Welcome, fellow spies. Particularly YOU, Agent [YOUR NAME HERE]! I am here to teach you how to make an essential tool for any computer-savvy spy. For your convenience, this message will NOT self destruct, so be sure to take care that it doesn’t fall into... enemy hands.
Many a budding spy has fallen at the first hurdle, one I, Agent He-Who-Is-Not-To-Be-Named-For-Legal-reasons will teach you to thwart those meddling anti-spies and their dog. Here is the scenario. Enemy agent X has taken an embarrassing, nay, MISSION COMPRIMISING photo of you, and stored it on their computer. They foolishly think that their new Hyper-Super-Duper-Password will prevent you from recovering, or deleting said evidence for good.
They are gravely wrong.
With a mere memory stick, or for the retro spy amongst us, a CD-ROM you can easily recover data from nearly any computer, regardless of user passwords, malfunctioning operating systems and even allow you to use computers which have had their hard drives REMOVED ENTIRELY!

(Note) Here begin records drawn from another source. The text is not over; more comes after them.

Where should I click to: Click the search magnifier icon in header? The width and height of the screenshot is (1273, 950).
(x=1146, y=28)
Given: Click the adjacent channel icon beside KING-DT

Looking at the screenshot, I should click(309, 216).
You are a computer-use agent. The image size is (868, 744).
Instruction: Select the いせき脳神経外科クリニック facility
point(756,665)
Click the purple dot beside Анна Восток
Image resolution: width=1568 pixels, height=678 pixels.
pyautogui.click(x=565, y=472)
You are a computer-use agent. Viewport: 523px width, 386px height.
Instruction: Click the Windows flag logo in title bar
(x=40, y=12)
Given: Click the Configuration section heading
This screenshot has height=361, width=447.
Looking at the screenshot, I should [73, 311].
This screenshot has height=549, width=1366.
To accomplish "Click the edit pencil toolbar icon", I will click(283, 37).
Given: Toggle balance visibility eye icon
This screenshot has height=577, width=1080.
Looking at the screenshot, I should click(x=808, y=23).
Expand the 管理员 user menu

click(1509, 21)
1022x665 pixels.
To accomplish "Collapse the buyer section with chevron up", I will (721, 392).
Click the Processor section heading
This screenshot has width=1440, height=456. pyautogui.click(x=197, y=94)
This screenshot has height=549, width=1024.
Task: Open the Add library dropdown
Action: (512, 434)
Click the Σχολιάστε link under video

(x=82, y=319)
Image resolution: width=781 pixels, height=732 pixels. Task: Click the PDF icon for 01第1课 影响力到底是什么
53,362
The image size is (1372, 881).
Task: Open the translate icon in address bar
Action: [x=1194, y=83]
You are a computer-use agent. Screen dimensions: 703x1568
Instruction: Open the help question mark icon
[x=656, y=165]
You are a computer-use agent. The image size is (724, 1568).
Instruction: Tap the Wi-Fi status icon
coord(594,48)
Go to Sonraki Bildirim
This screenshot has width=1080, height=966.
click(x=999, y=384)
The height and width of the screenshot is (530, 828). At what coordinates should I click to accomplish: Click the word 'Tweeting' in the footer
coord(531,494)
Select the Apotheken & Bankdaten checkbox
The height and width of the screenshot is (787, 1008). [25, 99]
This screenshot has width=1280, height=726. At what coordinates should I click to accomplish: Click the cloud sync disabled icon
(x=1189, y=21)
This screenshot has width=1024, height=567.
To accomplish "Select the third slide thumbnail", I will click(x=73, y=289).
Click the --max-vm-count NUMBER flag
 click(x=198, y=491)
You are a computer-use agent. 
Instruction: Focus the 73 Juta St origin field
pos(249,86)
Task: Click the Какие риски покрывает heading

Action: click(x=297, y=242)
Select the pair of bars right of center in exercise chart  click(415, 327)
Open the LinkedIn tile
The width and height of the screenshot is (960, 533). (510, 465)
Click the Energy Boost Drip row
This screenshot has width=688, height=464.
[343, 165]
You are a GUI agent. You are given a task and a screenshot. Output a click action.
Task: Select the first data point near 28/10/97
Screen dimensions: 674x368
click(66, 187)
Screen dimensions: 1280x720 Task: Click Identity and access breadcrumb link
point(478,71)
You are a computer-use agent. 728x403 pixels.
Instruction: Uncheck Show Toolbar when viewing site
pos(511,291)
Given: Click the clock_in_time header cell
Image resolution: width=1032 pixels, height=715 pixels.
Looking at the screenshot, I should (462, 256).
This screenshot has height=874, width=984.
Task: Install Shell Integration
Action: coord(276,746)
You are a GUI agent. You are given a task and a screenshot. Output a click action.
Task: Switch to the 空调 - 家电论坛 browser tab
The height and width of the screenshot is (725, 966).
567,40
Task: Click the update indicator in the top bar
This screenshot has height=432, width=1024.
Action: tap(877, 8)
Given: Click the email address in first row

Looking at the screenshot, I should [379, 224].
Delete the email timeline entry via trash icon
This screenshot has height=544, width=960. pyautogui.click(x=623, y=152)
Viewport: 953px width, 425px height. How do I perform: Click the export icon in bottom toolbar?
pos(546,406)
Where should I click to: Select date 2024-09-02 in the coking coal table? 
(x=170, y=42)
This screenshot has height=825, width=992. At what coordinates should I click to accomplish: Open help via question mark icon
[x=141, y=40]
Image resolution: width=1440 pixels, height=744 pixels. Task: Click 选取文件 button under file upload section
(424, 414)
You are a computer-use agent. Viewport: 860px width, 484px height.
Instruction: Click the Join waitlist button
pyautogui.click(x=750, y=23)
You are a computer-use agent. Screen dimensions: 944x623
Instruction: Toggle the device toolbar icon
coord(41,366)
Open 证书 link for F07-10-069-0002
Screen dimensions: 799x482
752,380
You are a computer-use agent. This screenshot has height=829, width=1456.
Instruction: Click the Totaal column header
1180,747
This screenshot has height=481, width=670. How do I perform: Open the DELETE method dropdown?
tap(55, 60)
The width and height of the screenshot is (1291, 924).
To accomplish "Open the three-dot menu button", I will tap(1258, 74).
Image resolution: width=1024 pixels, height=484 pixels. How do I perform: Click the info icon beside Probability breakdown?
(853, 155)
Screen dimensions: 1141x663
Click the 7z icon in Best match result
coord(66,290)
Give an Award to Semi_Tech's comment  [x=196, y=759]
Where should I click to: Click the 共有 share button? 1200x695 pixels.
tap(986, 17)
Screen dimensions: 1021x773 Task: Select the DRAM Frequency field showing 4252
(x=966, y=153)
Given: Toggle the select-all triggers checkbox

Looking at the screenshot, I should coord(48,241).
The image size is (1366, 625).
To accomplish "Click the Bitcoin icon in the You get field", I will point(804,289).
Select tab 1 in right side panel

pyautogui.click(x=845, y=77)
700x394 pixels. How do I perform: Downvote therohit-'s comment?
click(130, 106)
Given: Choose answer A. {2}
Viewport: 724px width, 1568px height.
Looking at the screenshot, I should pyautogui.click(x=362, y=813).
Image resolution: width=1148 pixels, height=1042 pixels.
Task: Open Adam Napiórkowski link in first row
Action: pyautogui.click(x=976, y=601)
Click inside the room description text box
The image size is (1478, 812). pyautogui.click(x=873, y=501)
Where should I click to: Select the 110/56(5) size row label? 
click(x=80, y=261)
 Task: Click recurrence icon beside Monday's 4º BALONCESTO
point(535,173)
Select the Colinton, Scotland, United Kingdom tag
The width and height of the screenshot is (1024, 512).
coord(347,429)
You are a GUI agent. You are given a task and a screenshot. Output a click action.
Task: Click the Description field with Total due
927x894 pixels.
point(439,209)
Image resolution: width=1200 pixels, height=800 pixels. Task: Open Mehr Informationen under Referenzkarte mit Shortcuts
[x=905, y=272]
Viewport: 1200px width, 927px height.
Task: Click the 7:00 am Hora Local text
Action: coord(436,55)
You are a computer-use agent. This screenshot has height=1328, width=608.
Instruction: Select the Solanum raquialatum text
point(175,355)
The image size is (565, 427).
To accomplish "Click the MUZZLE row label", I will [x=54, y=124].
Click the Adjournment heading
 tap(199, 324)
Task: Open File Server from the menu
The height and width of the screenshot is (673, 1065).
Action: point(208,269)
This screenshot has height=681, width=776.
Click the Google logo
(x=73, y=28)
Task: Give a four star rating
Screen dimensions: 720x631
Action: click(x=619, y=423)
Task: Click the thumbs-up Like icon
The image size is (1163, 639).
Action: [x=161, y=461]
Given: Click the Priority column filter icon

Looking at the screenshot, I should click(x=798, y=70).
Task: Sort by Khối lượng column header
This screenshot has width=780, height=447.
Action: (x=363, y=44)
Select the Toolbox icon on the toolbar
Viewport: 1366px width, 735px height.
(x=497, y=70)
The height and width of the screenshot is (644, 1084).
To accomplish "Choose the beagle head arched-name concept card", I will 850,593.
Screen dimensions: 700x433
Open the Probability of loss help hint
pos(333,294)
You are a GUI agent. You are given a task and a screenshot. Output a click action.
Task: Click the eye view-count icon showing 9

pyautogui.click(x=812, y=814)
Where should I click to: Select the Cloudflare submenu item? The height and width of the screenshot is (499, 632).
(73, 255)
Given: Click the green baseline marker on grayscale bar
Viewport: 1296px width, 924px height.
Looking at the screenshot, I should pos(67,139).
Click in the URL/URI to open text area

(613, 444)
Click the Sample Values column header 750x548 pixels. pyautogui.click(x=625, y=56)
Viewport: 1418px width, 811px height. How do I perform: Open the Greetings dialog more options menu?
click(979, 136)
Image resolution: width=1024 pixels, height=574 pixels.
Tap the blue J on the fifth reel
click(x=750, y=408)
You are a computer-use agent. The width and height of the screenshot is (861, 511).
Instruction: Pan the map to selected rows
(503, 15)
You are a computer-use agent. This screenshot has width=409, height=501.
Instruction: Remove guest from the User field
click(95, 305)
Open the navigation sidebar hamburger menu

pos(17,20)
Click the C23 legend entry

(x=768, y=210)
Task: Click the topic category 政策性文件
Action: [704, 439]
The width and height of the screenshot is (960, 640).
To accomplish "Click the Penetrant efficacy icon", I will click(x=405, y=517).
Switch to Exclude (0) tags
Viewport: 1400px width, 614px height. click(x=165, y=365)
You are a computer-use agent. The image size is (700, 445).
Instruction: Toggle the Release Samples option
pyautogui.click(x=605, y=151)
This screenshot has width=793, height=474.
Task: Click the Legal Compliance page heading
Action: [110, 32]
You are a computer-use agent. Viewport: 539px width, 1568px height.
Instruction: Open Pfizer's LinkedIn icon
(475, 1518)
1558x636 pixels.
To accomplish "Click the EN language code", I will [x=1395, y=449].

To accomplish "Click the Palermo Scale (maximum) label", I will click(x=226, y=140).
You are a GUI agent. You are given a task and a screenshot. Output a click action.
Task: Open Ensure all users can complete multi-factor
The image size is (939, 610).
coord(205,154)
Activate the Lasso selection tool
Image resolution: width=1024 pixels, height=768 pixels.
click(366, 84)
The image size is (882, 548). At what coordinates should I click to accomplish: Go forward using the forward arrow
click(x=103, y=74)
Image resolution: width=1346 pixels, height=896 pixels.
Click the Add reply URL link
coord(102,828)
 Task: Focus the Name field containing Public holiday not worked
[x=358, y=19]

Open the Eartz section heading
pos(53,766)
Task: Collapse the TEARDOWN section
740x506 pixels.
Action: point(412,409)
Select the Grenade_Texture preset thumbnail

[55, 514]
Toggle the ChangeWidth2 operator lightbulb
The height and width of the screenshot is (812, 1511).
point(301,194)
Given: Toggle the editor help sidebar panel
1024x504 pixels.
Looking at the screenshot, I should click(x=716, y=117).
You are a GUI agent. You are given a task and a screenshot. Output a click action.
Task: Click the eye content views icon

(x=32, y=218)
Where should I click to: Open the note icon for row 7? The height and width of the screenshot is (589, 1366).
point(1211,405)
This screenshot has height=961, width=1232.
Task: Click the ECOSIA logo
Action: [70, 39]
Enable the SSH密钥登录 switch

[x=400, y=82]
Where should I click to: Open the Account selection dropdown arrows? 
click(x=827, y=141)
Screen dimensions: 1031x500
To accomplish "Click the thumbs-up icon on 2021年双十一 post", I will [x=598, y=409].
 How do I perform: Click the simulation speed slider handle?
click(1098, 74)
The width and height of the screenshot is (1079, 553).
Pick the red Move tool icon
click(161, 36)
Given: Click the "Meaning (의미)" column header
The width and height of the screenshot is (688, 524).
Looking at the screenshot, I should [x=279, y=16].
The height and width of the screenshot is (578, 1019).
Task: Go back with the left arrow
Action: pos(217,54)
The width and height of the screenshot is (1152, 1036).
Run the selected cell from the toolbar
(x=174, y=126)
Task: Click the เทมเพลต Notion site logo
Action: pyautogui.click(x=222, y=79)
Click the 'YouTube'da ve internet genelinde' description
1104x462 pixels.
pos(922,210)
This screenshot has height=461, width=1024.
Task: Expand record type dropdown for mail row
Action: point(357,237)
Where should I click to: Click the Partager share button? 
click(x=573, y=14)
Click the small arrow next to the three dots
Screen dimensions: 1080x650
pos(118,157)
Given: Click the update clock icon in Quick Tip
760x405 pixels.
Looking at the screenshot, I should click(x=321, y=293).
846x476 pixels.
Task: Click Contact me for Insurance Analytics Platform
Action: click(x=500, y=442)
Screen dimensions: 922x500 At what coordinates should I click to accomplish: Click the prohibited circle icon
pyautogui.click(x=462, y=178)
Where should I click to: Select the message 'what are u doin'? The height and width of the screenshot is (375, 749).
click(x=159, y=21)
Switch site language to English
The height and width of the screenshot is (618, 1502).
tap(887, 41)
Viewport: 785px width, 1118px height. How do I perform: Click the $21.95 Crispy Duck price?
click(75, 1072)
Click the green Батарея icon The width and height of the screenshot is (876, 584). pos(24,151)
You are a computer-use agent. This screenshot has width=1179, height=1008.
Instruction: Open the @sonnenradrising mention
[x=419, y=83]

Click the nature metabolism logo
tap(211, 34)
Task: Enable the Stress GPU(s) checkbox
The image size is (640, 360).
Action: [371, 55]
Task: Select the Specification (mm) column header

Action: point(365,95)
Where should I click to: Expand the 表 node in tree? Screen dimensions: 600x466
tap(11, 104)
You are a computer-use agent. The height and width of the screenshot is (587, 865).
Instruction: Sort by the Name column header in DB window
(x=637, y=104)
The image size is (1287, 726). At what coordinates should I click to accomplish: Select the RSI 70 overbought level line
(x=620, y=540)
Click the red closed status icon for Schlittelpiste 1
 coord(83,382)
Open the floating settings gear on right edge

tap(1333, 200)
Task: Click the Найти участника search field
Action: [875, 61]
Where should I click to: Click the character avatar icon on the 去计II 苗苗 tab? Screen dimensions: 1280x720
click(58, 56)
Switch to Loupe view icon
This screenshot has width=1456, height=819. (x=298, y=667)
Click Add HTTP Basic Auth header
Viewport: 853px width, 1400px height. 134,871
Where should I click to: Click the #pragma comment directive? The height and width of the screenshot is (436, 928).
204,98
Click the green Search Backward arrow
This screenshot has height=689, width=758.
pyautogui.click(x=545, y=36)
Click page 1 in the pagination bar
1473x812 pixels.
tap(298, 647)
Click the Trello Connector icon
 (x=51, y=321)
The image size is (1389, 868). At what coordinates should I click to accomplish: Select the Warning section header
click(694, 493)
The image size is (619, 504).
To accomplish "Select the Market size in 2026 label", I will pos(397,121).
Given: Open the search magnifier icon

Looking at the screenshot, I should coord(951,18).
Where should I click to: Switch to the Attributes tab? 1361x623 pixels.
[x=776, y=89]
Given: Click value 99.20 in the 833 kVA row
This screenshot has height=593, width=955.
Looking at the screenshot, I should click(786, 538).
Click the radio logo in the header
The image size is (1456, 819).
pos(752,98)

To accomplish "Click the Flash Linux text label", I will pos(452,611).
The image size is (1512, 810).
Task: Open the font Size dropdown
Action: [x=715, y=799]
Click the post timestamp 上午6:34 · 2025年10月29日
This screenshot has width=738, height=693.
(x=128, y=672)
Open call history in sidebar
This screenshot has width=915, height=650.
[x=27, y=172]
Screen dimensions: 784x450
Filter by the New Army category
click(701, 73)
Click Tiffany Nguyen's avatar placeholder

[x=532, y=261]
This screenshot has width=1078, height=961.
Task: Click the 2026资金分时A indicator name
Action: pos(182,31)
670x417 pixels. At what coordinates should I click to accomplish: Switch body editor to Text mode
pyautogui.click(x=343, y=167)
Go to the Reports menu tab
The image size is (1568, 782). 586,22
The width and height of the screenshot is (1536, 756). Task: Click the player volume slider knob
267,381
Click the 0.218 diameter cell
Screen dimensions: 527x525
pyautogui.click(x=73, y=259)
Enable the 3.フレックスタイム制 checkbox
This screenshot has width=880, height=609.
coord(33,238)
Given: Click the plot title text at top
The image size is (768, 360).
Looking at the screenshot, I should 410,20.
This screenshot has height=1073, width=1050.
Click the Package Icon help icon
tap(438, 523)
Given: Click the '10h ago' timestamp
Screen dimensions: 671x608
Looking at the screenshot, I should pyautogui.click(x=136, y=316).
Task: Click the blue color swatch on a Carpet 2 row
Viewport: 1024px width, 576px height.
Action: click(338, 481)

This isn’t just an offensive tool either, it may be used to protect yourself from nasty enemy hackers too. Because of its innate ability to completely ignore hard drives you may use an enemy computer for INTERNET BANKING and not store a single incriminating file anywhere they may find it, or anywhere at all for that matter. They shall be none the wiser. Just a heads up, this intructable will get pretty involved, I just CANNOT tell you how to do something and not try to teach you why it works like that, or how it works like that. Personal failing I guess, but one I am defiantly OK with. Just keep your super-smarts about you and prepare... to spy.
Are you ready to begin?
(PS: This will do little or nothing for encripted files, however login passwords will be next to useless against your might. Mwahahaha!)
Step 1: You Will Need:
Remember Agent [YOUR NAME HERE], the five “P”s.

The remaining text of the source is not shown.